I am looking for sufficient conditions on $h$ that imply the existence of $C^1$ functions $\lambda:(0,1] \to (-\infty,0)$, $g:(0,1] \to (0,1]$ such that $$ h=\lambda g, \,\,\,\,\,\lambda'>0, \,\,\,\,\,g'<0 \tag{1} $$
Note that $h'=\lambda' g+\lambda g'>0$, since both summands are positive. Thus, $h'>0$ is a necessary condition for $h$ to be expressible as in $(1)$.
Is it sufficient? Can every $h$ with $h'>0$ be expressed in this way?

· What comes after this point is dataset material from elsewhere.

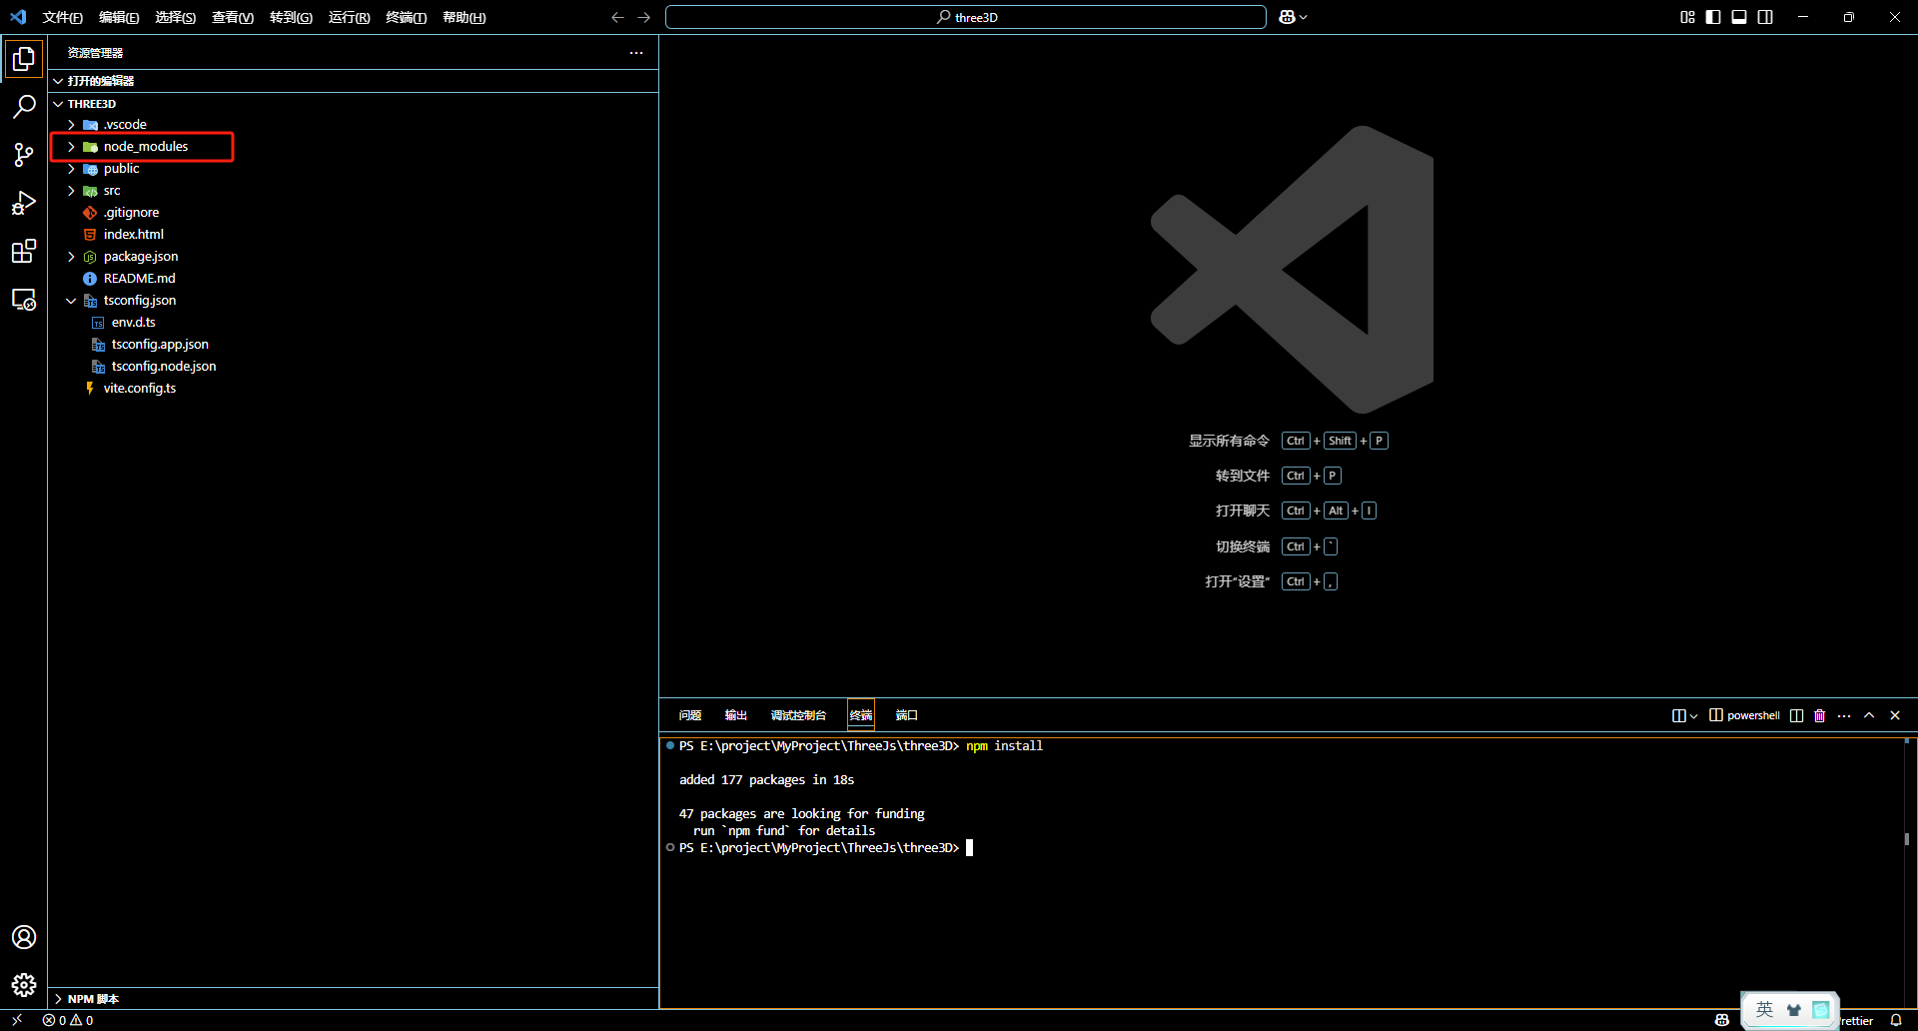1918x1031 pixels.
Task: Click the Accounts icon in the activity bar
Action: point(24,937)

The motivation for this convoluted question comes from trying to analyses when the solution to a certain minimization problem is convex. (a bit too long to describe here).
An equivalent reformulation: (thanks to Alex Jones).

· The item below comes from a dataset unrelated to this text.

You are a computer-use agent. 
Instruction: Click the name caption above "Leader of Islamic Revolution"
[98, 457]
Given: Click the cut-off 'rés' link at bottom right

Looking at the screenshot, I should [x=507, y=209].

Take any $g: (0,1] \to (0,1]$ with $g' < 0$. Then, we must have $\lambda = h/g < 0$. Since $g > 0$, the condition $\lambda' > 0$ is equivalent to $h'/h < g'/g$.
So, the question boils down to this: Does there exist a function $g:(0,1] \to (0,1]$, with $g' < 0$, such that $h'/h < g'/g$?
Since the quantity $g'/g$ is invariant under positive scaling of $g$ ($g \to c g$ for $c >0$), it suffices to search for bounded $g$.
Note that if $h$ is bounded, then by taking $g=-h$ we get $h'/h = g'/g$ instead of $h'/h < g'/g$. So we are "nearly there".
You can always choose $g(x) = 1-e^{h(x)}$. Then $0 < g(x) < 1$ and $g$ is decreasing.
Finally, $\lambda = h/g$ is strictly increasing because $$ \lambda(x) = \frac{h(x)}{1-e^{h(x)}} = \phi(h(x)) $$ where $$ \phi(u) = \frac{u}{1-e^u} $$ is strictly increasing on $(-\infty, 0)$.